Presenting an ambitious and free programme of family favourites, timeless classics and blockbusters, in partnership with Essential Edinburgh, the Edinburgh International Film Festival made its return to one of the city’s most iconic locations, St Andrew Square, with ‘Film Fest in the City’ - an opening weekend of free outdoor screenings [c8 films per day] on a special large scale cinema screen, with a wide range of food and drink on site to keep the crowds refreshed before, during and after each movie.
A highlight of the Edinburgh International Festival's theatre programme is Liz Lochhead’s gripping retelling of Euripides’s ancient drama Medea which took up residence in the Festival’s home, The Hub. This new production from the National Theatre of Scotland is rich with Liz Lochhead’s poetic, Scots-inflected language, while Michael Boyd directs a Scottish company with award-winning actor Adura Onashile in the title role bringing a visceral intensity to her portrayal of Medea or, as the Guardian put it in its five star review - "Adura Onashile exudes awesome authority in bloody tragedy".

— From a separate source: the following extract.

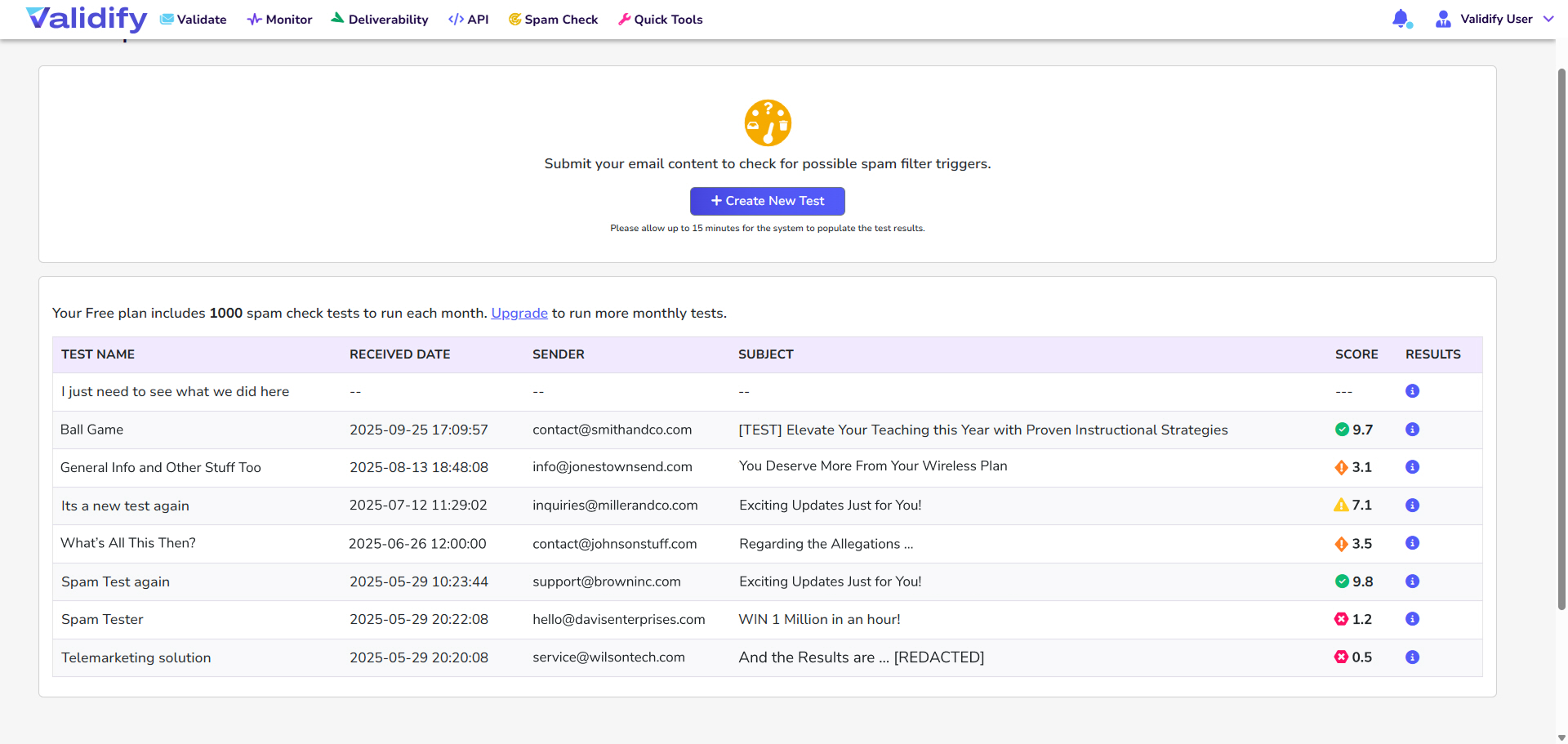Select the Quick Tools menu
This screenshot has width=1568, height=744.
[661, 20]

Community Wellbeing Collective (C.W.C.), a group of residents from Wester Hailes and local surrounding areas, present Watch this Space as part of the Edinburgh Art Festival – a space for all to develop together and to experience what community wellbeing is and could be. Throughout the Festival, the space will host activities by C.W.C. members, with gatherings and workshops led by invited guests, expanding the context of community wellbeing and collectively imagining the future of community.
The Fringe Days Out scheme aims to break down any barriers that might prevent groups and individuals coming to the Fringe, and provides Edinburgh-based charities and community groups with free Fringe ticket vouchers and bus passes. Vintage Vibes Edinburgh are one such group - helping tackle social isolation and loneliness among Edinburgh's over-60s, using friendly volunteers to offer companionship - and their volunteers wre invited along to enjoy a well deserved day out at some festival shows.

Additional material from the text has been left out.